(Task to carry out)
Rewrite the stretch from the line containing "Click the невозвратный" through the line containing "Action: click(22, 24)", replacing "screenshot" with "screen capture" and leaving everything else unchanged.

----------------

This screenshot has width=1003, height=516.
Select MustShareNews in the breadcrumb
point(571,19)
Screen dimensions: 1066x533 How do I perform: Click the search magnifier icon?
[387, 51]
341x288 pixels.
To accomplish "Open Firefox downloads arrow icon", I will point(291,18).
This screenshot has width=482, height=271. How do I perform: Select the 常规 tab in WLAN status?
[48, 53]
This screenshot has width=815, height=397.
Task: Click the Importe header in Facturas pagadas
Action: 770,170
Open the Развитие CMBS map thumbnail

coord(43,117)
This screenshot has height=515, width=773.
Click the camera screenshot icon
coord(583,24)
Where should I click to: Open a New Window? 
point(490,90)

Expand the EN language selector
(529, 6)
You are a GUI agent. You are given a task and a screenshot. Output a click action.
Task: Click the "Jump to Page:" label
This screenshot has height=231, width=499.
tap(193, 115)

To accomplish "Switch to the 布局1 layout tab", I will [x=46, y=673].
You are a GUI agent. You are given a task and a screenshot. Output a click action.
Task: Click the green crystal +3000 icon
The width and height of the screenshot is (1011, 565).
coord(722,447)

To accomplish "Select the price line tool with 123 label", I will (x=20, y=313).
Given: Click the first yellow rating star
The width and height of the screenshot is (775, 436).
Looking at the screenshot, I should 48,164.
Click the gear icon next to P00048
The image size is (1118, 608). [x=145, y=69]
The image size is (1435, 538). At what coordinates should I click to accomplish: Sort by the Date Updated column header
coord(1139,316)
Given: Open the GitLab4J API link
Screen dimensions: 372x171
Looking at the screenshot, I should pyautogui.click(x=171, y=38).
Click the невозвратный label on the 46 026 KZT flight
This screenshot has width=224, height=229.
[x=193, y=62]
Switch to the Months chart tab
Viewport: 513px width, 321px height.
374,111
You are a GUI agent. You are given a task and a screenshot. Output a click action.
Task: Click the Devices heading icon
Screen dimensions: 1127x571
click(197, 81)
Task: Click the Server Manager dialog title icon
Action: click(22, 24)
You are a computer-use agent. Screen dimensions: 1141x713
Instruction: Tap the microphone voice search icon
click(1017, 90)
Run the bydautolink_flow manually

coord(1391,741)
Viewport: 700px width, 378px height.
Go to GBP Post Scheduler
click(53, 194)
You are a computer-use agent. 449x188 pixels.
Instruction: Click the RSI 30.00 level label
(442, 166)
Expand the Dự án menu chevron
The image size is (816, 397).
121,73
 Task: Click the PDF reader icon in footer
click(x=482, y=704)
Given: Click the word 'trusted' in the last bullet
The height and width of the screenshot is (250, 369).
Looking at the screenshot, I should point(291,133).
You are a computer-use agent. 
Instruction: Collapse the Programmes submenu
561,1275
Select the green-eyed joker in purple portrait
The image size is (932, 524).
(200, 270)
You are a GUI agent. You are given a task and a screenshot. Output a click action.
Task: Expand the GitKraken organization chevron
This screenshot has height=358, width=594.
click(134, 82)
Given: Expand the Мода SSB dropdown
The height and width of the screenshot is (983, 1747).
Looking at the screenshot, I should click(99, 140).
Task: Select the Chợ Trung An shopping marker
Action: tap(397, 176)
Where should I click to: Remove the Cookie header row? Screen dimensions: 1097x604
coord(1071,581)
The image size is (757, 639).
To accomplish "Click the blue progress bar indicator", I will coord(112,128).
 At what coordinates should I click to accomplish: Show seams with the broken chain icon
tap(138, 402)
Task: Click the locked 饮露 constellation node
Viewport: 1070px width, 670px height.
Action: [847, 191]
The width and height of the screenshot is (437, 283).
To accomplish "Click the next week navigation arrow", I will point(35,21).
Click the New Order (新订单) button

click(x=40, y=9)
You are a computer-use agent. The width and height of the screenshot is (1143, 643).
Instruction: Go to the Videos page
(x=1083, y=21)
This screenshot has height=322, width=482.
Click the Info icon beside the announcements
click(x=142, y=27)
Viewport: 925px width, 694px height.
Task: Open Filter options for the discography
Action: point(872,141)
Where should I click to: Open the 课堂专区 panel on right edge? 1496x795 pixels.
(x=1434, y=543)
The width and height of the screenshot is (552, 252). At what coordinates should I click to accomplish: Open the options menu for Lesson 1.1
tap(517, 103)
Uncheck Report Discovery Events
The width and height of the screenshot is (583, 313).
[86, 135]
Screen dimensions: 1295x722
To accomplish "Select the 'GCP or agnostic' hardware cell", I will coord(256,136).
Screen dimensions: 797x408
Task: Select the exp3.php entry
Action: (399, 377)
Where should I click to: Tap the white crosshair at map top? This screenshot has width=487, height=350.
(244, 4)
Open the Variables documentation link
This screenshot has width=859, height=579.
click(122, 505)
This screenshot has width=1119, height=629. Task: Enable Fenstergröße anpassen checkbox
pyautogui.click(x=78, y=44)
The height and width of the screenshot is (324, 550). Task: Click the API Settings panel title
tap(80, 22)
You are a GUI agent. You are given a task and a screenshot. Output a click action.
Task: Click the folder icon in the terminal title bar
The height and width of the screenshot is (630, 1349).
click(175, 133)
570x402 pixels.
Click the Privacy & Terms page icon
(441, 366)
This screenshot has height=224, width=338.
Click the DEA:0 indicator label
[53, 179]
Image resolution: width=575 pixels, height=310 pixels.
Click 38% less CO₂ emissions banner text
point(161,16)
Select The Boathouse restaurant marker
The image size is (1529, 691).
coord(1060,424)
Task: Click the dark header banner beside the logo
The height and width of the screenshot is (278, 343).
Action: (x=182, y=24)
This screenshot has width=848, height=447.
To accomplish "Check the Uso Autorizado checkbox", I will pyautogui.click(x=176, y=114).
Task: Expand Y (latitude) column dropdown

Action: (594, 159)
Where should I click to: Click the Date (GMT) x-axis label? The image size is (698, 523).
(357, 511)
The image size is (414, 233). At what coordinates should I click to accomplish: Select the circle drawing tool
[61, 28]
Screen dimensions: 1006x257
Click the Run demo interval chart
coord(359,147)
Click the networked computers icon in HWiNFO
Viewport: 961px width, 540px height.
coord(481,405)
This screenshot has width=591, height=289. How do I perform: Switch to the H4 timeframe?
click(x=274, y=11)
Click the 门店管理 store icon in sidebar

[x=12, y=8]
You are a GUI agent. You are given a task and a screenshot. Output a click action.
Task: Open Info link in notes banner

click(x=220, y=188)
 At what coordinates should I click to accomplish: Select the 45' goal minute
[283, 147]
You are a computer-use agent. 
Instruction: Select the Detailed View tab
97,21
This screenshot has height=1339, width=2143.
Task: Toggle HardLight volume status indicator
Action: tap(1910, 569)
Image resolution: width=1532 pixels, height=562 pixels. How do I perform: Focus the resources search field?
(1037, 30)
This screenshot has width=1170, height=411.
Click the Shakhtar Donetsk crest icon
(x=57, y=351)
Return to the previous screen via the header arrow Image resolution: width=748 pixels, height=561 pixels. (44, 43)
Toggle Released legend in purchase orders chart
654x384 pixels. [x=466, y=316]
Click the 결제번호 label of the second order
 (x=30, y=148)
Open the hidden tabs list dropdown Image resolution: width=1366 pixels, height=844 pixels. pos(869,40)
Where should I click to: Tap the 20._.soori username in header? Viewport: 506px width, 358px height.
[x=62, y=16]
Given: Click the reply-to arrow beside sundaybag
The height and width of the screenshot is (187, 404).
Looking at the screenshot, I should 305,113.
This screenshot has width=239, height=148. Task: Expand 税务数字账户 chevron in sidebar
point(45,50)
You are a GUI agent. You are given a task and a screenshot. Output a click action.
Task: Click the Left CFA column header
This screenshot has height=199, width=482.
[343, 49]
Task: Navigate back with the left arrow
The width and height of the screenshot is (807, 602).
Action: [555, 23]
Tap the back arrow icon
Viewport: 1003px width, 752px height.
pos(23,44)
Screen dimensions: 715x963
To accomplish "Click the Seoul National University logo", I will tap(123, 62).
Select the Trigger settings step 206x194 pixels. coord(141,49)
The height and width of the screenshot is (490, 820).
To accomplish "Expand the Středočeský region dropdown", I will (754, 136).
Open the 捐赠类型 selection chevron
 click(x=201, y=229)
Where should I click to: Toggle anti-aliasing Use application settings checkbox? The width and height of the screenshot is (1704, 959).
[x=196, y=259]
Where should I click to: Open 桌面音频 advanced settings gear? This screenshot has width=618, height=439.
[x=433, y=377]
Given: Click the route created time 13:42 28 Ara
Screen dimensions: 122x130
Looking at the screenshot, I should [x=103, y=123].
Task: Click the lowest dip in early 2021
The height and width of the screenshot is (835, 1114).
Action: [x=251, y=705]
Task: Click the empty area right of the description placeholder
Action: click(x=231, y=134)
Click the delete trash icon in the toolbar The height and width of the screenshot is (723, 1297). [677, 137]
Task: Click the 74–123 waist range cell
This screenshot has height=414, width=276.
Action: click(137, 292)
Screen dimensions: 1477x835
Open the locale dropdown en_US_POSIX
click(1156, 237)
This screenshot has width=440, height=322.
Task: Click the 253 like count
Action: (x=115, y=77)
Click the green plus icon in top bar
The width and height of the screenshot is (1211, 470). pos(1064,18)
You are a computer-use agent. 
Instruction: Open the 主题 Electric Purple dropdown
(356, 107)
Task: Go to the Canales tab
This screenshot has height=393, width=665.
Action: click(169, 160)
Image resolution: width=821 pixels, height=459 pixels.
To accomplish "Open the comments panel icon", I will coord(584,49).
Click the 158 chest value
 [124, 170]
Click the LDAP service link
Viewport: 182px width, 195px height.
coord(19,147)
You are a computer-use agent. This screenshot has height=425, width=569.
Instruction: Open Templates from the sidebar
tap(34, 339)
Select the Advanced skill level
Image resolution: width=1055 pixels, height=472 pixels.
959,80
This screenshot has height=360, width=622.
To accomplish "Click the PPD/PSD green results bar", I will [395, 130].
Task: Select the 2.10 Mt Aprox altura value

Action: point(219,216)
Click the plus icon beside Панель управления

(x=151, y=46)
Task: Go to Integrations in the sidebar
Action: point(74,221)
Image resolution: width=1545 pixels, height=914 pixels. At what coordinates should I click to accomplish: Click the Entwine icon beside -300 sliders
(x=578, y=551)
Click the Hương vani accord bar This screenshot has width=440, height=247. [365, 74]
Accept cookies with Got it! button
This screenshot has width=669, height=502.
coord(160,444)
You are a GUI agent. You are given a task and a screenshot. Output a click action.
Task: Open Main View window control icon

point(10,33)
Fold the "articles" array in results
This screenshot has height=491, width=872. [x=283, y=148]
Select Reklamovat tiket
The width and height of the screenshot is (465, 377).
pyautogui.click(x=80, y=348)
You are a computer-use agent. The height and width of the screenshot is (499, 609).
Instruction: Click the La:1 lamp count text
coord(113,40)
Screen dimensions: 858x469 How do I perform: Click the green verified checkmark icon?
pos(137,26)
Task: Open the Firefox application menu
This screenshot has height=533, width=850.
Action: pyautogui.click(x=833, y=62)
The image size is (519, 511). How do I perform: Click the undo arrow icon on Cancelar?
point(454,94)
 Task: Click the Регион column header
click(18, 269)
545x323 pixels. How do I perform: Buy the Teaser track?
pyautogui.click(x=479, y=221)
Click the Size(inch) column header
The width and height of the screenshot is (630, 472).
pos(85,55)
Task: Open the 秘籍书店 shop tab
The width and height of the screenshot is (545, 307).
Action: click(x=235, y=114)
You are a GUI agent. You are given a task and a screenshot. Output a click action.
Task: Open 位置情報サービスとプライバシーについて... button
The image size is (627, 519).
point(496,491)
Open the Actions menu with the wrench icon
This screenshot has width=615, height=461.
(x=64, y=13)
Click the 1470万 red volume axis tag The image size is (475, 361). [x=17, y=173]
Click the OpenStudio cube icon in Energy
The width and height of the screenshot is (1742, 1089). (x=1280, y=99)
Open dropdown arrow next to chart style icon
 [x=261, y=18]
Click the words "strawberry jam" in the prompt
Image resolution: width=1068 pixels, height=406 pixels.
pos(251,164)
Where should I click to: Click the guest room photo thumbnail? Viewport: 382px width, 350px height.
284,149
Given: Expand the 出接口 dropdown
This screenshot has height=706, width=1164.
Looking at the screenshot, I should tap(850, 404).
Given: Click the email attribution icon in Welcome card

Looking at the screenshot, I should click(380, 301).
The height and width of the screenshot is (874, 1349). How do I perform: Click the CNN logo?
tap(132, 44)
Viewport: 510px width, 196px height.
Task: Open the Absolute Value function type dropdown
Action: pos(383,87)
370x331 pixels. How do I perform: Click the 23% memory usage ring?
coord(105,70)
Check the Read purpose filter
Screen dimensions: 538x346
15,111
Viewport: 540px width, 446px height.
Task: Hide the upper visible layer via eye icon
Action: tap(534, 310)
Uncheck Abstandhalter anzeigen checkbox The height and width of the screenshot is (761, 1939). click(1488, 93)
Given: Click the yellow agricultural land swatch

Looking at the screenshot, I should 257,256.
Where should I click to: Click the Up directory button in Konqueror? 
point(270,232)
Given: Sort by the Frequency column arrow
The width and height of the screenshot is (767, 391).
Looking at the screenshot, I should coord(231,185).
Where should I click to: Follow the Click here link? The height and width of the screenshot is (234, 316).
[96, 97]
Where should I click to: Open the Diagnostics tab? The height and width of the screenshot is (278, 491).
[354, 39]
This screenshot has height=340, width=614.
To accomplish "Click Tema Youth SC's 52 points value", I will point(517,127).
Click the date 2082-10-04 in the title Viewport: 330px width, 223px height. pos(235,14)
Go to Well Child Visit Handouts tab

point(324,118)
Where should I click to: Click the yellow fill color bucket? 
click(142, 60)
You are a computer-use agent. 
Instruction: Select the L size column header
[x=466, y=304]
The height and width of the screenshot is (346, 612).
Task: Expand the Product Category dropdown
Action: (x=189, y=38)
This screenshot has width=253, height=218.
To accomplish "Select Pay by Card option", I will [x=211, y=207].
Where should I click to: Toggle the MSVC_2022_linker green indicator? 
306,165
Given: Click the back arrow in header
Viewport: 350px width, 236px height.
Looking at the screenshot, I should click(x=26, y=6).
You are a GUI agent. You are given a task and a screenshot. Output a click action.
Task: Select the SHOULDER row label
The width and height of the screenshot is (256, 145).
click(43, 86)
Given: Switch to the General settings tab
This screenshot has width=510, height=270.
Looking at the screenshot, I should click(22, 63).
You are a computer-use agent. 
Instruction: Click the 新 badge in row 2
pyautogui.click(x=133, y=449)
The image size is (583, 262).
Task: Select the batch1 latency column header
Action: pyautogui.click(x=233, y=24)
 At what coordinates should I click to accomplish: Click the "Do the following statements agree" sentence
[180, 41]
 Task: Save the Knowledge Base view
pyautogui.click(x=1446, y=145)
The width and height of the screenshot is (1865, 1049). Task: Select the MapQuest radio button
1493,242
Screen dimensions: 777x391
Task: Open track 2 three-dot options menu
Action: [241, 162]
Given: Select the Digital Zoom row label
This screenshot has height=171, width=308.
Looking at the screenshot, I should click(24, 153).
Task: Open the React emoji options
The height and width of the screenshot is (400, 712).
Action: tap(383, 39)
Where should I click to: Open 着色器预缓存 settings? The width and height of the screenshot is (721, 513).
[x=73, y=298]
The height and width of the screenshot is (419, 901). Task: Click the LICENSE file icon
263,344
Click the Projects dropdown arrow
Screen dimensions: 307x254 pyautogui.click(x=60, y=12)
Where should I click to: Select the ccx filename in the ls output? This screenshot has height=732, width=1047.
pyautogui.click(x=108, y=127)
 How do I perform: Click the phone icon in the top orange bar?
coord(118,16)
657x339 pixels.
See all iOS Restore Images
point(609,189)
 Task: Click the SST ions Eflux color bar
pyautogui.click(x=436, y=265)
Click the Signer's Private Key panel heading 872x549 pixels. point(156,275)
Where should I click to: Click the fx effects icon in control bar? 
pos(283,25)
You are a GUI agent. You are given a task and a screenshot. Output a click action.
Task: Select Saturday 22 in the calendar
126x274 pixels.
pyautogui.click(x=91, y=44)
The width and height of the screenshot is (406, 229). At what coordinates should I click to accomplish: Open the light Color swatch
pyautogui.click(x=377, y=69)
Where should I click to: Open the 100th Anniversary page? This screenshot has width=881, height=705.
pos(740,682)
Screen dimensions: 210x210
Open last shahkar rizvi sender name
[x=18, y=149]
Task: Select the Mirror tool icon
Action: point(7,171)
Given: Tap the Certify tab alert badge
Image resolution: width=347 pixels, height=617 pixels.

----------------

(The answer)
Click the невозвратный label on the 46 026 KZT flight
This screen capture has width=224, height=229.
[x=193, y=62]
Switch to the Months chart tab
Viewport: 513px width, 321px height.
374,111
You are a GUI agent. You are given a task and a screen capture. Output a click action.
Task: Click the Devices heading icon
Screen dimensions: 1127x571
click(197, 81)
Task: Click the Server Manager dialog title icon
Action: click(22, 24)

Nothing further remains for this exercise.